Essentially, for f the values of type T are opaque: f can interact with those values only in very restricted ways. For instance, f can "move them around":

f : <T,U> (T,U) -> (U,T)
f (t,u) = (u,t)

Here, f swaps the pair "moving" their components, but does not really interact with those.

Function f can also interact with the values exploiting its arguments

f : <T> (T, T->Bool) -> Int
f (t,g) = if g(t) then 4 else 6

Here f interacts with t, but only through function g which is passed as an argument.

A precise formalization of the behavior of functions whose behavior (roughly) does not "depend on T" was given by Reynolds when he studied parametricity and proved the abstraction theorem. This is a bit complex in the general case, but one can grasp some ideas from the following example.

Let List(T) denote a type for finite sequences of values [t1,...,tn] of type T. In particular, given any function g : T -> U, we can "lift" this to lists and obtain map g : List(T) -> List(U) by letting

map g([t1,...,tn]) = [g(t1),...,g(tn)]

For instance, if g : Int -> Int is defined as g(n)=n+1, then map g : List(Int) -> List(Int) will increment each value of its input: map g([x1,..,xn]) = [x1+1,...,xn+1].

Finally, consider a parametric-polymorphic function

f : <A> List(A) -> List(A)

and assume that, when A = Int we have

f<Int> ([1,2,3]) = [2,1,1]

Now, recall f is parametric-polymorphic. So, f did not really "know" that 1 was number one -- it did not even "know" it was an integer. Consequently, if we replace 1 with any value x, 2 with any value y and 3 with any value z, all of type T function f has to satisfy

f<T> ([x,y,z]) = [y,x,x]

This can be further generalized as follows:

for any g : T -> U
f<U> (map g(list)) = map g(f<T> (list))

which reads as: if we affect the elements of the input list elements using g before calling f, we get the same result as calling f first, and then affect the output list elements using g. Intuitively, this has to be the case, since f can not "read" the elements, but can only "move them around", "duplicate them", or "discard them".

(In category theory, that's called a "naturality property")

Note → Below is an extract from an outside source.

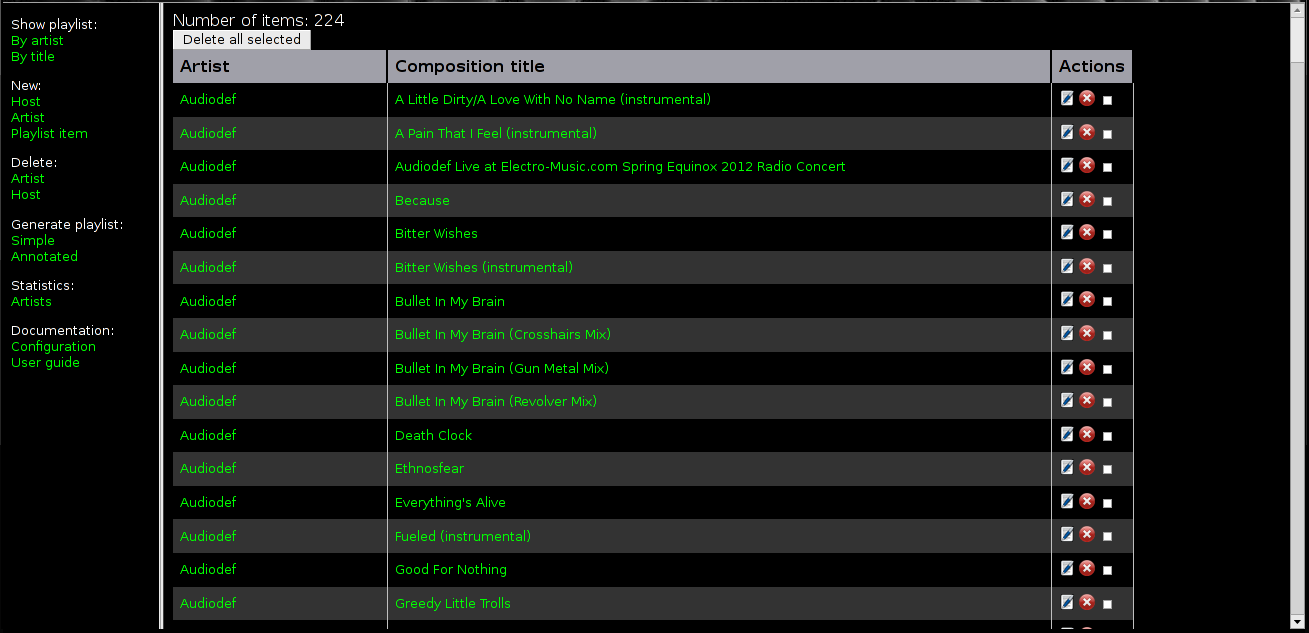This screenshot has width=1309, height=633.
Task: Check the selection box for Bitter Wishes (instrumental)
Action: point(1107,266)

Note that, in virtue of the above property, if we need to test a list-reversal parametric-polymorphic function

reverse : <T> List(T) -> List(T)

we can simply choose T = Int, and test for lists of integers [1,2,...,n], only. That's because if the function reverses those lists of integers, it will reverse any other list (even those having a different element type).

You may want to convince yourself that the above property can be generalized to all "cointainer" types (lists, pairs, trees, ...). Parametricity goes beyond that, but that's a good example in my mind.

The "theorems for free!" paper by Wadler is a classic introduction to parametricity and contains further examples.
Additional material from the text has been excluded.